Convert the lines from the one containing "Where should I click to: Click the Better" up to and including the one containing "[x=99, y=263]" into a Markdown table with the columns Nr and Line, leaving out blank lines. Put a running number in Nr and the line's text in Line.

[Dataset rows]
··········
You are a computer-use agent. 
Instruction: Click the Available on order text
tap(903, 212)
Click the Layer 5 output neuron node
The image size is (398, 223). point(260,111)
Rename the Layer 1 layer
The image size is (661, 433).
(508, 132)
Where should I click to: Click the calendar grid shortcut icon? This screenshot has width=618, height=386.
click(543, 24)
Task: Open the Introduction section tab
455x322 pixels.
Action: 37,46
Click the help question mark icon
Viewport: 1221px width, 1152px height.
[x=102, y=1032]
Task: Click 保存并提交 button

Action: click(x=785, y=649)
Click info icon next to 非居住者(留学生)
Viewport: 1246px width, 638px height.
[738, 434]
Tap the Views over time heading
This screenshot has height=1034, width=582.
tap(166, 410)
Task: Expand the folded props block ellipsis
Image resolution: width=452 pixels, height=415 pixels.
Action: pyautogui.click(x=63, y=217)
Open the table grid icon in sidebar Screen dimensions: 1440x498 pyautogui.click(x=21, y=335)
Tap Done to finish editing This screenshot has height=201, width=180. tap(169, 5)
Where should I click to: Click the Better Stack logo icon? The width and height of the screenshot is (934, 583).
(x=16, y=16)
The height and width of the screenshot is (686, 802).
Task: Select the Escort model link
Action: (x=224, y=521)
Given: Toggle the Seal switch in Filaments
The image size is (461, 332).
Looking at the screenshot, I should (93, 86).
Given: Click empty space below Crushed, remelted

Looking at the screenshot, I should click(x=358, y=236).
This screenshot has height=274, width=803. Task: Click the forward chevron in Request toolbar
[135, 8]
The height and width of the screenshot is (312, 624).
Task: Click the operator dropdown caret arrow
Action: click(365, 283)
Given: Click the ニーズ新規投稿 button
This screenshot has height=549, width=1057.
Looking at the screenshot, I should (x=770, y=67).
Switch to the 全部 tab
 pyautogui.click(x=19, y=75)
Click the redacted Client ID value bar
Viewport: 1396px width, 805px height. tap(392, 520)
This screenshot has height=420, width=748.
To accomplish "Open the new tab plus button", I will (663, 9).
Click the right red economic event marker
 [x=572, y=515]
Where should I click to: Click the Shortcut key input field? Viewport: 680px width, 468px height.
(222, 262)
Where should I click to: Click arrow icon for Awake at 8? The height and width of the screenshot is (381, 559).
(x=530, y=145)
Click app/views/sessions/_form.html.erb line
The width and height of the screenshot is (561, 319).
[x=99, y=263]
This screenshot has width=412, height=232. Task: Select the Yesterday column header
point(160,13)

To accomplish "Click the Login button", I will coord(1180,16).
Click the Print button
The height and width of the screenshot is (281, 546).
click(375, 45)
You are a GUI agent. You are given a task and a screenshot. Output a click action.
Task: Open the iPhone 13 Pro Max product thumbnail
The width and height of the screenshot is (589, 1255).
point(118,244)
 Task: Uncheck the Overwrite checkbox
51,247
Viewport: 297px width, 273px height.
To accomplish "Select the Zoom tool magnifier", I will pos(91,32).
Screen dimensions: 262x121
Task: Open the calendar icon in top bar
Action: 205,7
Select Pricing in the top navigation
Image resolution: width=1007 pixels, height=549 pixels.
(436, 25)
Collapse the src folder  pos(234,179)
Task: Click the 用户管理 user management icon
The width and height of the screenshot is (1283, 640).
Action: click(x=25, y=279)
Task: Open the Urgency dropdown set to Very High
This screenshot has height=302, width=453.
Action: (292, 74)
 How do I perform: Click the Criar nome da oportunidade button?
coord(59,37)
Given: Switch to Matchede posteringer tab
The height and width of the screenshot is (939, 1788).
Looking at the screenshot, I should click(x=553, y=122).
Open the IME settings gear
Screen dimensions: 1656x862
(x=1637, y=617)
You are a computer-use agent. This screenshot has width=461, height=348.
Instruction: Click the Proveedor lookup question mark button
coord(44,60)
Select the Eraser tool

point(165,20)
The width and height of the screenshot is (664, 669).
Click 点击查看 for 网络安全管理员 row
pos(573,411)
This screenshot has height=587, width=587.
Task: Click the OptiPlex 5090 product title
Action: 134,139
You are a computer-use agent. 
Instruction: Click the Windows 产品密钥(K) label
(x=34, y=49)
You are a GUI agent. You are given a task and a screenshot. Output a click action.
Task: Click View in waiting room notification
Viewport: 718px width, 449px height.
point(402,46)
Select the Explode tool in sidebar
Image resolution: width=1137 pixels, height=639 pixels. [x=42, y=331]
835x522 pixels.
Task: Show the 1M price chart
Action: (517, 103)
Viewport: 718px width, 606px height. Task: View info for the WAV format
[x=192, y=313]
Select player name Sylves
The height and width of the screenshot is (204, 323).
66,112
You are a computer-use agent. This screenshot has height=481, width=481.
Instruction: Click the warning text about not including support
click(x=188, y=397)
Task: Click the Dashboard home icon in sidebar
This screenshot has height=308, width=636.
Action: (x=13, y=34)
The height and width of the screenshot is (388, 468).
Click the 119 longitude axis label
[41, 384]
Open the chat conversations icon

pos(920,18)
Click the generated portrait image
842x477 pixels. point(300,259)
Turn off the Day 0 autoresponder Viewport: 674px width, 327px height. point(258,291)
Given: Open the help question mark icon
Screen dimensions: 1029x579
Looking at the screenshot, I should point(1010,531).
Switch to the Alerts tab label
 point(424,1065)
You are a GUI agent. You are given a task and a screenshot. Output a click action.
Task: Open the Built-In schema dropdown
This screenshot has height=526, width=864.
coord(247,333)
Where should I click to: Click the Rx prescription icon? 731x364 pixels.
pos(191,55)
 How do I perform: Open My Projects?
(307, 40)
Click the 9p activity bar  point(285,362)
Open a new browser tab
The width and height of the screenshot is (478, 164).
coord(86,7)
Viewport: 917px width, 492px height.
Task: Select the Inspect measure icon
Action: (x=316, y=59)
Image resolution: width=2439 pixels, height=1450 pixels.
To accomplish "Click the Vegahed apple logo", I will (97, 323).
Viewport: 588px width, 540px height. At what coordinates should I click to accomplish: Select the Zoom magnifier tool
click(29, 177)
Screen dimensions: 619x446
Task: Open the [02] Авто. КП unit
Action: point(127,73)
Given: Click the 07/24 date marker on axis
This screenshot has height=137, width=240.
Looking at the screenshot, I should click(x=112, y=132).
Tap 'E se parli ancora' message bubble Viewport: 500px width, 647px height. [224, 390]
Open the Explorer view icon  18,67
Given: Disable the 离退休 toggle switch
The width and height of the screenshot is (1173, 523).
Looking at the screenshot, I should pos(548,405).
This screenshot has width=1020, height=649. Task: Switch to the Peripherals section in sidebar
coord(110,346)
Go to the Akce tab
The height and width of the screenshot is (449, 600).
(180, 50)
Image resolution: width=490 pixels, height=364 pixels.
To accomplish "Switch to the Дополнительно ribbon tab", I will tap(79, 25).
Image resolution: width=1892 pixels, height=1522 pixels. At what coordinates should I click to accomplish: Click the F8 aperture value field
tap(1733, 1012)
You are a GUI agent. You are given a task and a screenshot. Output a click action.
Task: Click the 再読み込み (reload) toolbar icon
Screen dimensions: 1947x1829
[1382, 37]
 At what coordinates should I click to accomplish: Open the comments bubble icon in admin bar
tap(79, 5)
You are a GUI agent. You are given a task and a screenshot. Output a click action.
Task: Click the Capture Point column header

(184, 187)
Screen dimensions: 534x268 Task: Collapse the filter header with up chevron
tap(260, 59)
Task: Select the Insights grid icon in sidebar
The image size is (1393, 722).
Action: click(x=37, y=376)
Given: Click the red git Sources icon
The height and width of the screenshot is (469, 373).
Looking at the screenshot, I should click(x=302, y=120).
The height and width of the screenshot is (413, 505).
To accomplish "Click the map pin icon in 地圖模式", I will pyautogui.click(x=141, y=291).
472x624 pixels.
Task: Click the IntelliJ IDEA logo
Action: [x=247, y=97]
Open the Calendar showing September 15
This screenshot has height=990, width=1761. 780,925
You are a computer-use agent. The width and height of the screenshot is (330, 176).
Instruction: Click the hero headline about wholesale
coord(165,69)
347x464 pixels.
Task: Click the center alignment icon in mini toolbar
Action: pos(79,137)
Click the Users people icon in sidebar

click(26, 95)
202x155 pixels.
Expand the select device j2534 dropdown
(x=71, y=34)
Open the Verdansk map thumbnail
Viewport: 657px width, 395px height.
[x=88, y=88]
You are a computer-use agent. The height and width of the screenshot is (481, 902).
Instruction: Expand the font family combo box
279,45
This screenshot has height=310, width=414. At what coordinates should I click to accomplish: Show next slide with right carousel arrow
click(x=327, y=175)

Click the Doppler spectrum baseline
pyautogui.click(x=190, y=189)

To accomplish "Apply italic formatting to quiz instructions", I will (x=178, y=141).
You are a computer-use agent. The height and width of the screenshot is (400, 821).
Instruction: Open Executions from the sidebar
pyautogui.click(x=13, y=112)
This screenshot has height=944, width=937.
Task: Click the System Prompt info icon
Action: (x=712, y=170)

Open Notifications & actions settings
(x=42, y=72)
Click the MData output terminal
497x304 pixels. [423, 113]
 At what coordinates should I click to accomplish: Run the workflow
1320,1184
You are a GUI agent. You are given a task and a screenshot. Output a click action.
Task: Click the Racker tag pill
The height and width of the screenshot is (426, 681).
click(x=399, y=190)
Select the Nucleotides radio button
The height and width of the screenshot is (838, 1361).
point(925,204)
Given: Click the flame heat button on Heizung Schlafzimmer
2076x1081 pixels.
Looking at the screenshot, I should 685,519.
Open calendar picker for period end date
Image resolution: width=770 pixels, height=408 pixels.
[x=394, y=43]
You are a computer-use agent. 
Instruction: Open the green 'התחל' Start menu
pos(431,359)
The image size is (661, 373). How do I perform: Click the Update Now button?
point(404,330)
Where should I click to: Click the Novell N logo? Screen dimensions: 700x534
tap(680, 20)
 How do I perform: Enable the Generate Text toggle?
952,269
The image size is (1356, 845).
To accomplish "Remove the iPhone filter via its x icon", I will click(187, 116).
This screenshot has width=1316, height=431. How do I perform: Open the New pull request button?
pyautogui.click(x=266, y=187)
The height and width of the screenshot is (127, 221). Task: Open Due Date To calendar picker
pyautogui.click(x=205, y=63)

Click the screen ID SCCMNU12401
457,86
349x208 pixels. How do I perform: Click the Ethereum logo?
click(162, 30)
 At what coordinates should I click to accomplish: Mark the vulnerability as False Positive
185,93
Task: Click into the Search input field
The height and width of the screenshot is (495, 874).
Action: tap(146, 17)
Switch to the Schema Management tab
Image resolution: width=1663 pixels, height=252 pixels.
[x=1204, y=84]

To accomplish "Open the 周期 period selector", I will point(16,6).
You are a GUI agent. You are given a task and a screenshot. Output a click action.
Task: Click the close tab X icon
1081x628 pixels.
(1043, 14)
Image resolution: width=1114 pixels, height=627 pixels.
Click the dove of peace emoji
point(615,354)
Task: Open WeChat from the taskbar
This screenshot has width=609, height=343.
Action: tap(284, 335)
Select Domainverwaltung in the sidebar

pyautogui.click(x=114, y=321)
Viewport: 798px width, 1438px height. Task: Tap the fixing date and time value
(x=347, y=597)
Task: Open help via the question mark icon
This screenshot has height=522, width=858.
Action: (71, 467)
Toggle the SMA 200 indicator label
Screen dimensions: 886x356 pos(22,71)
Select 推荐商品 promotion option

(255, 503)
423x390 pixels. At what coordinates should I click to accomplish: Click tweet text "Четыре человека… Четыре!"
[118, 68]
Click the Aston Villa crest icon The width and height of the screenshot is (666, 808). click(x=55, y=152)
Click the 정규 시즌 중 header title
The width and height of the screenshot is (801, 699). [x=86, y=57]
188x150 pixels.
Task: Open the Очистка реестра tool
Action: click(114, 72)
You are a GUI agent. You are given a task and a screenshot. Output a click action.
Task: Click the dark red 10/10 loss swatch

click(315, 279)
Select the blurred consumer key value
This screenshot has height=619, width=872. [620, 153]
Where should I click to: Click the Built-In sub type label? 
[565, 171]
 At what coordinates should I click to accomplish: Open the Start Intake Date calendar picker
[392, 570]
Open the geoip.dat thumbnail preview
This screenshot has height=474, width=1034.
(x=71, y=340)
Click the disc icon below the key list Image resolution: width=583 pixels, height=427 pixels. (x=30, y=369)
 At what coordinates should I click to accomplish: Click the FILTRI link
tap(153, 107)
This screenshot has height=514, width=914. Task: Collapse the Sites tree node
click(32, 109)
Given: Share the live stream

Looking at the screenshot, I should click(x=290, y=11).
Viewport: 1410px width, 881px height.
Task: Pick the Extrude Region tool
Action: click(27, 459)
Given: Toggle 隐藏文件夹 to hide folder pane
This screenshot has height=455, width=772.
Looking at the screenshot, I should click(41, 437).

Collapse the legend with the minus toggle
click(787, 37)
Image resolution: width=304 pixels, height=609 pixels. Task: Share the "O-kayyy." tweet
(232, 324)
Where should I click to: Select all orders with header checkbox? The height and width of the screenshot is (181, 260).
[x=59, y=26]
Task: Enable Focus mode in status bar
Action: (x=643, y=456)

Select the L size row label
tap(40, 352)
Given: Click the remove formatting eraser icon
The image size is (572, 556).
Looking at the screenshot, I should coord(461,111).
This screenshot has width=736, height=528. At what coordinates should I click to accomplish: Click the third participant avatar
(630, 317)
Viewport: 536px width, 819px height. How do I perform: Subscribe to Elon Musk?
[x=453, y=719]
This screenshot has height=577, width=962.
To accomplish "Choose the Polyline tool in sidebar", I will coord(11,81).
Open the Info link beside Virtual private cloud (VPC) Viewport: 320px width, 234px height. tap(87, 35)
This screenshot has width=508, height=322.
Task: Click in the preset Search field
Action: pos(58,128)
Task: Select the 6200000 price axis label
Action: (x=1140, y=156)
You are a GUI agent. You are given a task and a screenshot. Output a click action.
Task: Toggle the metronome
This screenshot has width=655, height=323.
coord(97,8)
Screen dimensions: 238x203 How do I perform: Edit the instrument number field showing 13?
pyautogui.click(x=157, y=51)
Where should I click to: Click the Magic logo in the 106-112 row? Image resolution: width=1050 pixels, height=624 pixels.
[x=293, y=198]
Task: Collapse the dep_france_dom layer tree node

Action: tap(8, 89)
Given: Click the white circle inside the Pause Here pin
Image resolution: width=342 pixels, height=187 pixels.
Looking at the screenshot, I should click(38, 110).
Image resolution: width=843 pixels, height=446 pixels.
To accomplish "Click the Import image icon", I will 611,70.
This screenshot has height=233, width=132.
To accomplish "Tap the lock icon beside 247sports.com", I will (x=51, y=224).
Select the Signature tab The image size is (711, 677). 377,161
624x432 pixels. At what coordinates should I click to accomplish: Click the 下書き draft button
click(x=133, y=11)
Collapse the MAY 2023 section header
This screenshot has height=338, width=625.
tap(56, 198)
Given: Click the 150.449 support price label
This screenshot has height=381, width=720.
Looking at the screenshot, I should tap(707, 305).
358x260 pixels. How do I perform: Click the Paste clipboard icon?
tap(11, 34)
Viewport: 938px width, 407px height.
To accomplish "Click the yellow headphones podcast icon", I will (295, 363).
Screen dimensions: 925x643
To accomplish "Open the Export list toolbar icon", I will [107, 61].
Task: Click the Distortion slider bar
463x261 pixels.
··········
» **Solution to this problem**
| Nr | Line |
|---|---|
| 1 | Where should I click to: Click the Better Stack logo icon? The width and height of the screenshot is (934, 583). |
| 2 | (x=16, y=16) |
| 3 | The height and width of the screenshot is (686, 802). |
| 4 | Task: Select the Escort model link |
| 5 | Action: (x=224, y=521) |
| 6 | Given: Toggle the Seal switch in Filaments |
| 7 | The image size is (461, 332). |
| 8 | Looking at the screenshot, I should (93, 86). |
| 9 | Given: Click empty space below Crushed, remelted |
| 10 | Looking at the screenshot, I should click(x=358, y=236). |
| 11 | This screenshot has height=274, width=803. Task: Click the forward chevron in Request toolbar |
| 12 | [135, 8] |
| 13 | The height and width of the screenshot is (312, 624). |
| 14 | Task: Click the operator dropdown caret arrow |
| 15 | Action: click(365, 283) |
| 16 | Given: Click the ニーズ新規投稿 button |
| 17 | This screenshot has height=549, width=1057. |
| 18 | Looking at the screenshot, I should (x=770, y=67). |
| 19 | Switch to the 全部 tab |
| 20 |  pyautogui.click(x=19, y=75) |
| 21 | Click the redacted Client ID value bar |
| 22 | Viewport: 1396px width, 805px height. tap(392, 520) |
| 23 | This screenshot has height=420, width=748. |
| 24 | To accomplish "Open the new tab plus button", I will (663, 9). |
| 25 | Click the right red economic event marker |
| 26 |  [x=572, y=515] |
| 27 | Where should I click to: Click the Shortcut key input field? Viewport: 680px width, 468px height. |
| 28 | (222, 262) |
| 29 | Where should I click to: Click arrow icon for Awake at 8? The height and width of the screenshot is (381, 559). |
| 30 | (x=530, y=145) |
| 31 | Click app/views/sessions/_form.html.erb line |
| 32 | The width and height of the screenshot is (561, 319). |
| 33 | [x=99, y=263] |